---------- Task inputs ----------

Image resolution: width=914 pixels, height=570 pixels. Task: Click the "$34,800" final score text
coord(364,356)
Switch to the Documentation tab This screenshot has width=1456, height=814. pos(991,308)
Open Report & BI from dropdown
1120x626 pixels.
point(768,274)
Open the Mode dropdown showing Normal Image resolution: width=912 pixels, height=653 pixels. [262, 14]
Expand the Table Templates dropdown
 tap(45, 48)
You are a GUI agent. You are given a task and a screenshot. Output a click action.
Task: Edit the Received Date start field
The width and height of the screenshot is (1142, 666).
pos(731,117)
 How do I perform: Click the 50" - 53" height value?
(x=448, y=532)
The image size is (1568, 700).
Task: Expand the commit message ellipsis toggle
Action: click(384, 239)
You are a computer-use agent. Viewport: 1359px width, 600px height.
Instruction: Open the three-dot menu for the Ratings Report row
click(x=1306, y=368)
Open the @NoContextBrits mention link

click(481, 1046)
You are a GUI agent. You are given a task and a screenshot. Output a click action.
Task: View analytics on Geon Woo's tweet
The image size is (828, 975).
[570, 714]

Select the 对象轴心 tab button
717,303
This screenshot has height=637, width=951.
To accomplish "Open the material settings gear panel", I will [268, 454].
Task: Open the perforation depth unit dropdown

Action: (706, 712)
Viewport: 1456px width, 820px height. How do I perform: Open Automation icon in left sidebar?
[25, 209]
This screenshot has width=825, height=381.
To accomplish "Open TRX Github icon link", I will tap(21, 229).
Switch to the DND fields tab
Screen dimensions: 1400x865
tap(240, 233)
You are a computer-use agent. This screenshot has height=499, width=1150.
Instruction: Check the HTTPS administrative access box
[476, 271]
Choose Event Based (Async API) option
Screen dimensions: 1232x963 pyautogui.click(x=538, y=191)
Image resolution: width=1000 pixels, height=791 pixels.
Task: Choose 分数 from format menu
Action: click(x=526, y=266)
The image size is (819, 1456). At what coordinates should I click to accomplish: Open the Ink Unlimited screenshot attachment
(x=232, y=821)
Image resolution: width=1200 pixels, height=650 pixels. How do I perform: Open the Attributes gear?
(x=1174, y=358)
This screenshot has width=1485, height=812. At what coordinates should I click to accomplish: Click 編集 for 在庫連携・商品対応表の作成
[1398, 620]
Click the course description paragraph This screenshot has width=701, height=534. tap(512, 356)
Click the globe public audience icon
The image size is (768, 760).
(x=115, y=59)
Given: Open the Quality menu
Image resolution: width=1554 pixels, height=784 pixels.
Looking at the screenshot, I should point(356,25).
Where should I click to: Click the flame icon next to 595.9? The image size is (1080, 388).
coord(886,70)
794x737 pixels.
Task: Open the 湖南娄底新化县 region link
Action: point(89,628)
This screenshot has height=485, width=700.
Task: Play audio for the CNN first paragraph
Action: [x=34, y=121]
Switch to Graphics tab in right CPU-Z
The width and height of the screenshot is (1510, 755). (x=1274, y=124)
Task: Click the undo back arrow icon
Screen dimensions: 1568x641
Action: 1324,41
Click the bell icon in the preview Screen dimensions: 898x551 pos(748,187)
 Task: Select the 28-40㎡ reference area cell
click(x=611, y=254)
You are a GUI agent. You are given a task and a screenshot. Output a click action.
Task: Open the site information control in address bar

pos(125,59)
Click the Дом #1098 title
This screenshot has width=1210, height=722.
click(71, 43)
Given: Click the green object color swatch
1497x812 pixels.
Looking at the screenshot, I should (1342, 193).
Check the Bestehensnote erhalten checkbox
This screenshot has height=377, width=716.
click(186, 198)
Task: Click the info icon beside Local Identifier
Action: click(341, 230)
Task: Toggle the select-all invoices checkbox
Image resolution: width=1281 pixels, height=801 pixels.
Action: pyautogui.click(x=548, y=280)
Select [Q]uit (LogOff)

----------

Lay out the entries from the line containing "Task: Toggle the select-all invoices checkbox" through the last line as a Markdown table with the columns "Row" and "Line". Number each line in order, and leave out any blank lines.

| Row | Line |
|---|---|
| 1 | Task: Toggle the select-all invoices checkbox |
| 2 | Image resolution: width=1281 pixels, height=801 pixels. |
| 3 | Action: pyautogui.click(x=548, y=280) |
| 4 | Select [Q]uit (LogOff) |